We’ve mainly been reflecting on our ‘coffee and cakes’ session with our colleagues at the end of last week — here’s what has got us thinking:
- Our colleagues love an acronym. We decided to inject some interactivity into our presentation and referenced our glossary by providing a list of acronyms for our colleagues to decipher (NB: glossary does not yet cover all these terms…). Have a go yourself and do let us know if we’ve missed any key ones (especially if they’re being used in gov):
- We set out our plans for the workforce and policy making projects, sparking some interesting conversations, in particular the need to have an open mind to the fact that future technology may not just change the way we work but change roles and departments entirely.

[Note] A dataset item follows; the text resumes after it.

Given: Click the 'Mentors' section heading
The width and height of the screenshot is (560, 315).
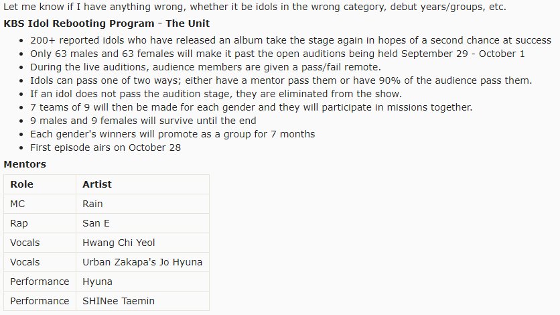Looking at the screenshot, I should point(25,164).
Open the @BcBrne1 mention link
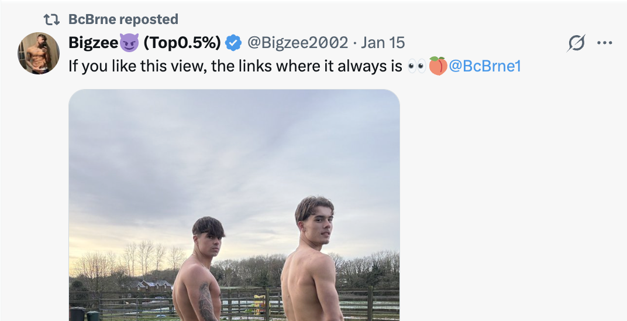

Teachers often talk about educating children for roles that may not even exist yet and we have to think about technology in the same fashion.
Three things that happened this week
1. Following on from that internal discussion, Marcus has pulled together an initial framework for the workforce report. The rest of us have been poring over it in advance of further discussion once he’s back from leave next week. Which is exciting.
2. As trailed last week, our spreadsheet of examples of future technology being used in government is now online here. Currently slightly unwieldy, and with lots of additions still to make… We’re working on ways of making it more manageable, and thinking about pretty charts that could come out of it (obvious examples: which departments and public bodies have the most future tech projects going on? Which technologies are being experimented with most in government?). Let us know whether you think the categories and classifications make sense, and feel free to just throw things in at the bottom if there are examples you’re aware of! (Don’t worry about checking if they’re there already — leave that sort of fun stuff to us.)
3. We continued preparation for our next Data Bites event, on Tuesday 4 June. You watch previous ones here but this time we’ll be treated to presentations from the Geospatial Commission, BEIS, the ONS and the NAO. Come along or watch the livestream!
People we chatted to
- Ben and Ben from Palantir came over to give us a demo of their SkyWise system, which is used by Airbus and loads of airlines to do predictive maintenance on planes. It spurred an interesting conversation about how you weigh the (usually marginal) accuracy gains from deep learning (compared to other machine learning techniques) against the loss of explainability, the extent to which you keep the human in the loop, and the challenges of working in spaces with less rich, less structured data, such as are common across Government.
- Virtually, quite a few others… We’ve been sending emails left, right and centre (in a non-political way!) to set up interviews for the workforce report, and for our planned trips to Oxford and Cambridge in about a month’s time. Very much an ongoing process, so let us know if you fancy chatting!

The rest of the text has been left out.